§ MATERIAL PROVIDED:
_____
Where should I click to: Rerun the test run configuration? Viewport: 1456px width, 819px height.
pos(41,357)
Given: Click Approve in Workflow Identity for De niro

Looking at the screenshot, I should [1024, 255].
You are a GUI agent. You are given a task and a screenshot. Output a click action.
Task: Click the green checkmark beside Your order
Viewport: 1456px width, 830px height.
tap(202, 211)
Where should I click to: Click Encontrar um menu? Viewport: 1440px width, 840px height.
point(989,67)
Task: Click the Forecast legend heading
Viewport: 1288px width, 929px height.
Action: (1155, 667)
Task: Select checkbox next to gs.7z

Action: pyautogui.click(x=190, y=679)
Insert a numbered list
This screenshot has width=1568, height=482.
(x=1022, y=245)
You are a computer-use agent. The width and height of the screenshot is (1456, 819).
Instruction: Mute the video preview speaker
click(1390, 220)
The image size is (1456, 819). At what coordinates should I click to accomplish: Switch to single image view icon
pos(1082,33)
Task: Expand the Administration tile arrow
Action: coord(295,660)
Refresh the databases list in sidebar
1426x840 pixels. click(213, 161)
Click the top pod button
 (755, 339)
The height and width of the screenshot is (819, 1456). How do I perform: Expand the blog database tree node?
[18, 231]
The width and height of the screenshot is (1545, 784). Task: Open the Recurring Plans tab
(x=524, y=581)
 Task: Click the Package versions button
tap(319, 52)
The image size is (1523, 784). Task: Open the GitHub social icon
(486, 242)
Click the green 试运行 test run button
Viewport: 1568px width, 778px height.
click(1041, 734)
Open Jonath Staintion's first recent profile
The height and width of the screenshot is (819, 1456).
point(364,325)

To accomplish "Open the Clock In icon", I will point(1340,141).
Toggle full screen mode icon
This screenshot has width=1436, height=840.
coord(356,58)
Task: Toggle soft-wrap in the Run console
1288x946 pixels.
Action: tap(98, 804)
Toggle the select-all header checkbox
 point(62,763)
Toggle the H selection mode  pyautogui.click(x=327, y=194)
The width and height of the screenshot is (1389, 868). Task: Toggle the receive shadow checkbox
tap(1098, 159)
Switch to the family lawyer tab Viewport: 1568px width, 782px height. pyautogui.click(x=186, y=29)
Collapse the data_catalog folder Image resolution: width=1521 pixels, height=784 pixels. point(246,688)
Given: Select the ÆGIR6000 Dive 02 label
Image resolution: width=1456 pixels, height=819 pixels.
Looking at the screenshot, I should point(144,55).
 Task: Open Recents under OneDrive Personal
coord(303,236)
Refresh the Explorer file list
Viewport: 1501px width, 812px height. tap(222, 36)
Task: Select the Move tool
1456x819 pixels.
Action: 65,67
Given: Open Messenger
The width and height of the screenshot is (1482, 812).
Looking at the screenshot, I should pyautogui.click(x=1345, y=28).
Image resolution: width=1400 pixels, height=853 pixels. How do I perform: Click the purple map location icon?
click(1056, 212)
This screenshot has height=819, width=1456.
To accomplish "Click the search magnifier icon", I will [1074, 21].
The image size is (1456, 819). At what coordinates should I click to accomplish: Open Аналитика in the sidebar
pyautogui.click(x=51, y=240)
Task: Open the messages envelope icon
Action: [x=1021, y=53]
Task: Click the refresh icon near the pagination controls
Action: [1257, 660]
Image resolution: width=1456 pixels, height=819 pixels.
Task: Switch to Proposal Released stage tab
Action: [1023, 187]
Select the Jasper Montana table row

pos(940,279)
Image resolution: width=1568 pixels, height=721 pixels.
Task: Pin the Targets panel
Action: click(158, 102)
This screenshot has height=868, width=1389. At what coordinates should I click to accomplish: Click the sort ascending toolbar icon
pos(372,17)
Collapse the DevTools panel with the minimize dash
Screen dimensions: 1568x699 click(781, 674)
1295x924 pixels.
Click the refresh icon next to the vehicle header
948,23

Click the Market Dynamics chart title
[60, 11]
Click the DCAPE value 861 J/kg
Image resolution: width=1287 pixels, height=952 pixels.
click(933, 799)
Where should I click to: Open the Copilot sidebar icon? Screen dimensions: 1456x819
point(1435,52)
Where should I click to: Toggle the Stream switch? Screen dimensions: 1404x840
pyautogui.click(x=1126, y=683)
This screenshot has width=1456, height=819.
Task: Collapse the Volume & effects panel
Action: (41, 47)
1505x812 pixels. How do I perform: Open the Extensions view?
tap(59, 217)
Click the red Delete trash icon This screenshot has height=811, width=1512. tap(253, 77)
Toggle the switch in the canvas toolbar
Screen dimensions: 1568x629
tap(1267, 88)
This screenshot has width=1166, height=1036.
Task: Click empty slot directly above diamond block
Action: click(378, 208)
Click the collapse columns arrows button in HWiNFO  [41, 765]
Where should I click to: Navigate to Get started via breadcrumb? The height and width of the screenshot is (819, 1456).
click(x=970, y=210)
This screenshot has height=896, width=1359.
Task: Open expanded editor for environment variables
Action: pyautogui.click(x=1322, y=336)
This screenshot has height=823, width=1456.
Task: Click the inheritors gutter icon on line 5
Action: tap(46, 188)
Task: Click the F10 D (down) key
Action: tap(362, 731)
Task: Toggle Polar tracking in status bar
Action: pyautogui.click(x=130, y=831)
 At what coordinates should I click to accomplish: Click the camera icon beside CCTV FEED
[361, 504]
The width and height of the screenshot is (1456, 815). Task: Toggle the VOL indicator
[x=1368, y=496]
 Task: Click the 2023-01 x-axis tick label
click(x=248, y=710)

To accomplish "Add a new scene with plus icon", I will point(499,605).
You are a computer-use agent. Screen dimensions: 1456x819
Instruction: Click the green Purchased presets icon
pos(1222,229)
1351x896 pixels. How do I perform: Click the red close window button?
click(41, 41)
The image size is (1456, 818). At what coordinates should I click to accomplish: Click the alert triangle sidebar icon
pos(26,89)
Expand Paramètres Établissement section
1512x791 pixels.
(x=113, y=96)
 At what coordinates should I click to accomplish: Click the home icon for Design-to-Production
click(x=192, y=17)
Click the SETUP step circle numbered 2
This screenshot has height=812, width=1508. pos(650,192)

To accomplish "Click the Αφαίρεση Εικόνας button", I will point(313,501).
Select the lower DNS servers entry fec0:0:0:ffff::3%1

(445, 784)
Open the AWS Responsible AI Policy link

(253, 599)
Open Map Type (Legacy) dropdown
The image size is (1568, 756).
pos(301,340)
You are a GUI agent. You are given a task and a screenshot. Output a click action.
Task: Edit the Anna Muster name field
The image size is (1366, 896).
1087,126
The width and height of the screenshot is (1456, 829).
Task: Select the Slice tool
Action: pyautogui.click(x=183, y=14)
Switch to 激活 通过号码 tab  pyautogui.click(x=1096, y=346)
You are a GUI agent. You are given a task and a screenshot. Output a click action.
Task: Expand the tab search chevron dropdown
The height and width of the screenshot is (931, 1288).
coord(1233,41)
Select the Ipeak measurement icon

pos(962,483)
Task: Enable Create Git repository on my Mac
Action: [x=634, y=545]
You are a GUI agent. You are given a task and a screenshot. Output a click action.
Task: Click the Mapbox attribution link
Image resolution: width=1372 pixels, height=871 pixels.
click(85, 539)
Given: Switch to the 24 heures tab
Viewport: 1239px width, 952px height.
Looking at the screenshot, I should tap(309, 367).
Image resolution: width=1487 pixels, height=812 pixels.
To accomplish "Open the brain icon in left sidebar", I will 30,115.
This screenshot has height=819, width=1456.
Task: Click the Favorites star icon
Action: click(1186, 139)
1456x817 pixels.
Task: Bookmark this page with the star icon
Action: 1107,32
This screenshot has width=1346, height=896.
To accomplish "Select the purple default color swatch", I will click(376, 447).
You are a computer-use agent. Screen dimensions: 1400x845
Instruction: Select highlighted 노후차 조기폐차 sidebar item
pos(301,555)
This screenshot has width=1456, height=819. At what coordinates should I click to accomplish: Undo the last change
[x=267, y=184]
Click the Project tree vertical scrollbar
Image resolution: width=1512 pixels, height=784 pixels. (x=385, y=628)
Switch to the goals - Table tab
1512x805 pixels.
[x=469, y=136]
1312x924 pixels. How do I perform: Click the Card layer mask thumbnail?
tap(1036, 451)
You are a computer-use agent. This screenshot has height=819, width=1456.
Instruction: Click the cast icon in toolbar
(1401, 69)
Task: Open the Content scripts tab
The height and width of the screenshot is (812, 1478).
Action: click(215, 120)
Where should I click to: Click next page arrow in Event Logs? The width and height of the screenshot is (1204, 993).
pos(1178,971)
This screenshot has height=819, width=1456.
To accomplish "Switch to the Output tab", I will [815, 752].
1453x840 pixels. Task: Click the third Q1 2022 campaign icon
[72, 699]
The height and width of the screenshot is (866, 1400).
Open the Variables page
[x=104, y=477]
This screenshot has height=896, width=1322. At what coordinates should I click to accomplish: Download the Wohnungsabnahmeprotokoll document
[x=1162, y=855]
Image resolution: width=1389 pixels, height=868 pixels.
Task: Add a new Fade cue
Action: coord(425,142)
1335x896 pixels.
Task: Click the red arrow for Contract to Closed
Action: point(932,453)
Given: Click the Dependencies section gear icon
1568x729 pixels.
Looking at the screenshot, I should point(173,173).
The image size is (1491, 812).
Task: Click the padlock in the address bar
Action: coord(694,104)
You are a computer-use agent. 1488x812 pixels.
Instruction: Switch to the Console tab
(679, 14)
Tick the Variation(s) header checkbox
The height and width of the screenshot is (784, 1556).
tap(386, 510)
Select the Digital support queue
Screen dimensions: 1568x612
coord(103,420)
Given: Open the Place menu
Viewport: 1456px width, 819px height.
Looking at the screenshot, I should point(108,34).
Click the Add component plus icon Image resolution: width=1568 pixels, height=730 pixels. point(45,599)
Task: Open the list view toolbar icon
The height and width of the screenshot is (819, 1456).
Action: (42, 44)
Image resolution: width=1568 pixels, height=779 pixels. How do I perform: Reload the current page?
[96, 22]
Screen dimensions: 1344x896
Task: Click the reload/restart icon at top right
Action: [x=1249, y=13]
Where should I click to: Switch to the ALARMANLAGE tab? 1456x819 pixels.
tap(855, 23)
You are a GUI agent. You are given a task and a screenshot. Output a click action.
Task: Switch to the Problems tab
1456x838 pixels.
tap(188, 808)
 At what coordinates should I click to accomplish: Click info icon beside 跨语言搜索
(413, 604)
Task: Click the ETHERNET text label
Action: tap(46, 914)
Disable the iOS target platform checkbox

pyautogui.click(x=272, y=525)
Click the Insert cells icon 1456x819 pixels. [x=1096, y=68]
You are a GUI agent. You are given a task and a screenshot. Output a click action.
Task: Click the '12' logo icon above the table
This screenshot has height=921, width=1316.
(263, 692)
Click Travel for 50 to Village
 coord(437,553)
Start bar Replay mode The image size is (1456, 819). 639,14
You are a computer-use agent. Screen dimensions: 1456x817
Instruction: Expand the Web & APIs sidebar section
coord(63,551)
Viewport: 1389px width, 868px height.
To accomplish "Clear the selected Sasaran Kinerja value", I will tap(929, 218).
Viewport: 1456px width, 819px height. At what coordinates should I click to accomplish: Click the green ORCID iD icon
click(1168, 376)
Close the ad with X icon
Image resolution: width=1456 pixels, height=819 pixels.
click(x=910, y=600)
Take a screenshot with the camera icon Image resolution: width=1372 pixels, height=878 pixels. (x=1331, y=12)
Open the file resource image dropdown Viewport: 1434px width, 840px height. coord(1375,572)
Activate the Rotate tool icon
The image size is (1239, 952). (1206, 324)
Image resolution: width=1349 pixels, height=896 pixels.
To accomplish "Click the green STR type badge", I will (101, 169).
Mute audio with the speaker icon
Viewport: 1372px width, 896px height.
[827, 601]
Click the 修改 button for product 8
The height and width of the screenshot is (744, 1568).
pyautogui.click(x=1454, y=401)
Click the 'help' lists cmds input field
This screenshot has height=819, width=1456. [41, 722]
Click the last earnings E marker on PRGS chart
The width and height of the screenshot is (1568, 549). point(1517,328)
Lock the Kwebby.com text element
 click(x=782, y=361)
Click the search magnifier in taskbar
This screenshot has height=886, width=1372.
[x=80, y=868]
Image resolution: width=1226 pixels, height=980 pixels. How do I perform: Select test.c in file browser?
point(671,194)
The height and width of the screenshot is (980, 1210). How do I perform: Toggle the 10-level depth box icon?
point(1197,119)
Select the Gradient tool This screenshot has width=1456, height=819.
_____
§ PROBLEM REQUIREMENTS: Beginning at the first line above, repeat exactly until the line containing "Task: Click the green", which is included.

§ SOLUTION FOR THIS TASK:
Where should I click to: Rerun the test run configuration? Viewport: 1456px width, 819px height.
pos(41,357)
Given: Click Approve in Workflow Identity for De niro

Looking at the screenshot, I should [1024, 255].
You are a GUI agent. You are given a task and a screenshot. Output a click action.
Task: Click the green checkmark beside Your order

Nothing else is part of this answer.